O aviso é feito num relatório publicado esta semana por um conjunto de organizações sobre o estado a ação climática em 2025. De acordo com a análise, o ritmo e a escala dos progressos são “alarmantemente desadequados” e a comunidade internacional não está a agir ao ritmo necessário para “combater a crise climática e assegurar um futuro habitável”.
Da autoria da Bezos Earth Fund, da Climate Analytics, da ClimateWorkd Foundation, da Climate High-Level Champions e do World Resources Institute, o documento destaca que, dos 45 indicadores usados para medir o progresso da ação climática global, nenhum está a avançar suficientemente rápido para ser alcançado até 2030, em linha com os objetivos do Acordo Climático de Paris, de 2015.
Dos 45 indicadores, 35 não estão no caminho certo ou estão mesmo a desviar-se bastante dele, cinco estão até a ir na direção contrária e sobre outros cinco não há dados suficientes para fazer uma avaliação sobre o sei progresso.
Embora o relatório deste ano, comparando com o de 2023, apresente alguns sinais de melhoria, designadamente no crescimento do mercado dos carros elétricos a nível global (com desacelerações na Europa e nos Estados Unidos da América) no aumento do financiamento climático de fontes privadas, continua a haver problemas que persistem.

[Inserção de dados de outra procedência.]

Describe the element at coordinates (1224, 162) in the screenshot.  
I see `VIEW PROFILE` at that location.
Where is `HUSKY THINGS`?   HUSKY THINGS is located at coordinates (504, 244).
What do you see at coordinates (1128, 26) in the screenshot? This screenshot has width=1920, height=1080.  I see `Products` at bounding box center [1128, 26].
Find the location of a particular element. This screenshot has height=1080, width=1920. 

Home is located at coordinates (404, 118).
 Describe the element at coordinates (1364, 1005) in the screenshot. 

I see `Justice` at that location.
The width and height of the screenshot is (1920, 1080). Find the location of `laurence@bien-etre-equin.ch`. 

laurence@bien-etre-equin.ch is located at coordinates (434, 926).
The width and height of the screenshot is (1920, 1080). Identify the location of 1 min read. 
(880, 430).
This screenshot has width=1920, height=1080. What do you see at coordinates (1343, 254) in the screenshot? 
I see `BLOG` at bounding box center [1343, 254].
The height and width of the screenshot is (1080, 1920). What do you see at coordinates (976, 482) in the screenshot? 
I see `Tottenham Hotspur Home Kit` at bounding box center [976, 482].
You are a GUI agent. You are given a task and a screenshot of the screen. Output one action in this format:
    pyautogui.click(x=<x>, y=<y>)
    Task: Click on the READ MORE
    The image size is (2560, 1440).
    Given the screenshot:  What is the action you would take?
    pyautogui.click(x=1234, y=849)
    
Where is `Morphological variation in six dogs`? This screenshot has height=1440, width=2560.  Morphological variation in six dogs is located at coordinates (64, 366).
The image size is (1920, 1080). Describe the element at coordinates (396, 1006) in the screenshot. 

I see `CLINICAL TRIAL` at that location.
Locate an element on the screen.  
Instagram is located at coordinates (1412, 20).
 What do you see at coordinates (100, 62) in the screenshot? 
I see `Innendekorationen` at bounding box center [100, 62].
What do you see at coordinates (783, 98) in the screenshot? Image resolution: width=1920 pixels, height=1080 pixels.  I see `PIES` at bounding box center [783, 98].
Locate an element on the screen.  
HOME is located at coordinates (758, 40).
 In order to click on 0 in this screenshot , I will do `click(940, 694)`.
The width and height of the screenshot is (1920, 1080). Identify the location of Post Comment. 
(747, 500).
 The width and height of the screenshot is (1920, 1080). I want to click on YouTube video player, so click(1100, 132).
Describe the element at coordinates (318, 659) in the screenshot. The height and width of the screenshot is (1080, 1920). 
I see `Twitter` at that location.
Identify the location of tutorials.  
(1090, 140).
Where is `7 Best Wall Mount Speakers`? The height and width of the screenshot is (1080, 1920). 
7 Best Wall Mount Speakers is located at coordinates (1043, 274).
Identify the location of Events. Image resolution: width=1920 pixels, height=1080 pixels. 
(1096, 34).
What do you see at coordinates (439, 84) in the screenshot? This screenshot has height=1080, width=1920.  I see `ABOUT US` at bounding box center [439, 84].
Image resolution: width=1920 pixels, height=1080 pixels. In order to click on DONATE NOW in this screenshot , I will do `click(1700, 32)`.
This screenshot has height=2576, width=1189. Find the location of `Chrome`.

Segundo os relatores, o financiamento público aos combustíveis fósseis aumentou, em média, dos 75 mil milhões de dólares em 2014 para mais de 1,5 biliões de dólares em 2023. Além disso, a desflorestação, que no início da presente década estava em decréscimo, voltou, uma vez mais, a subir, e continua-se sem se conseguir acabar com o carvão como fonte de produção de eletricidade.
“Não estamos apenas a ficar para trás. Estamos efetivamente a reprovar nas disciplinas mais importantes”, alerta, em comunicado, Sophie Boehm, investigadora do World Resources Institute e segunda autora da análise.
“Como este relatório mostra, mal fizemos progressos na eliminação progressiva do carvão ou no fim da desflorestação, enquanto fundos públicos continuam a suportar os combustíveis fósseis”, lamenta, acrescentando que “estas ações não são opcionais, são o mínimo dos mínimos para se conseguir combater a crise climática e proteger a humanidade”.
Assim, e para ser possível alcançar as metas climáticas de Paris, o mundo tem de, até 2030, abandonar progressivamente o carvão a uma velocidade mais de 10 vezes superior ao que está a ser feito agora, reduzir a desflorestação nove vezes mais rapidamente, reduzir o consumo de carne cinco vezes mais rapidamente e aumentar o financiamento climático em quase um bilião de dólares por ano até ao final da década.
Num quadro que desilude, há, ainda assim, alguns pontos positivos. Além do aumento do financiamento climático privado, o relatório assinala, por exemplo, o crescimento global das energias solar e eólica, que mais do que triplicou desde 2015, e a subida do investimento em energias limpas, que ultrapassou o investimento em combustíveis fósseis pelo segundo ano consecutivo em 2024.
“Dez anos após o Acordo de Paris, os dados mostram os progressos que fizemos e o que ainda temos de fazer”, afirma Kelly Levin, da Bezos Earth Fund.
“É promissor que o investimento em energia limpa esteja agora acima dos combustíveis fósseis e que novas tecnologias estejam a ganhar força, prova de que o progresso é possível quando a ambição e o investimento se alinham. O desafio é ampliar esses sucessos e reverter os reveses.”